Just today I received a call from a family member who is being told by a rehabilitation facility that his loved one will be discharged from Medicare because “she is no longer improving.” I let the man know that “not improving” is not an appropriate reason to deny Medicare services and if he receives a Notice of Noncoverage, that it should be appealed.
Three years ago a settlement was reached between the Center for Medicare Advocacy and Vermont Legal Aid with Centers for Medicare & Medicaid Services (CMS) in the landmark case Jimmo v. Sebelius that left no doubt that under the law and related regulations and policies, it is not necessary to improve in order to obtain Medicare coverage for skilled services.

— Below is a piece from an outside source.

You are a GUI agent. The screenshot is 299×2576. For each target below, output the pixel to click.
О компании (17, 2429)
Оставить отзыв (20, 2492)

On March 1, 2016 the Center for Medicare Advocacy and Vermont Legal Aid filed a Motion for Resolution of Non-Compliance with the Settlement Agreement in the Jimmo v. Sebelius case. When the case was settled three years ago CMS had agreed to educate Medicare providers, contractors and adjudicators that the Improvement Standard is not applicable.

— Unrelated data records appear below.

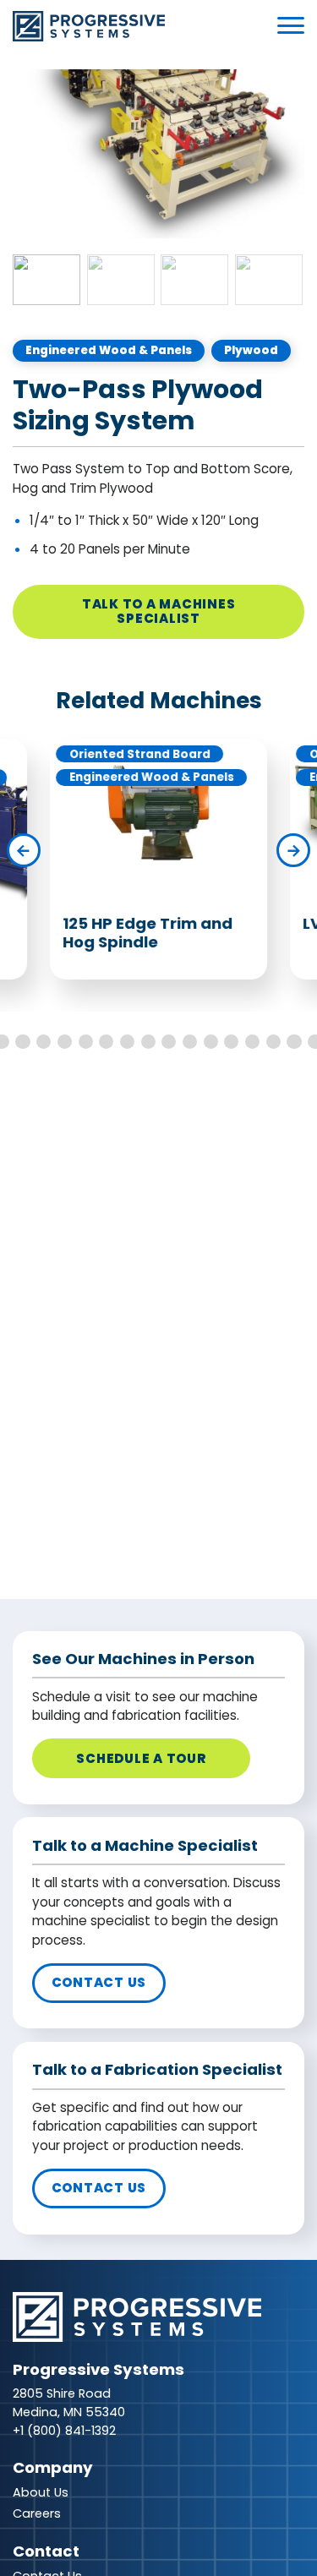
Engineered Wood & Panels (108, 350)
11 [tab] (64, 1041)
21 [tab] (273, 1041)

Medicare is available to maintain an individual’s condition or slow deterioration. Medicare coverage for skilled care should not be terminated because a patient is “not improving” or plateaued.
According to Gill Deford, Director of Litigation for the Center for Medicare Advocacy, “We are returning to the Court to ask for relief that CMS has refused to provide. For over two years, we have tried repeatedly to get Medicare to take additional steps to make sure that providers and contractors knew that the days of using an Improvement Standard test have ended but the agency would not do anything. We’ve provided overwhelming evidence that providers and contractors were not educated about the Settlement Agreement and that Medicare beneficiaries were still having their coverage terminated.”
The Center for Medicare Advocacy has been tireless advocates to ensure that the law is properly applied. In the meantime, patients should appeal improvement denials.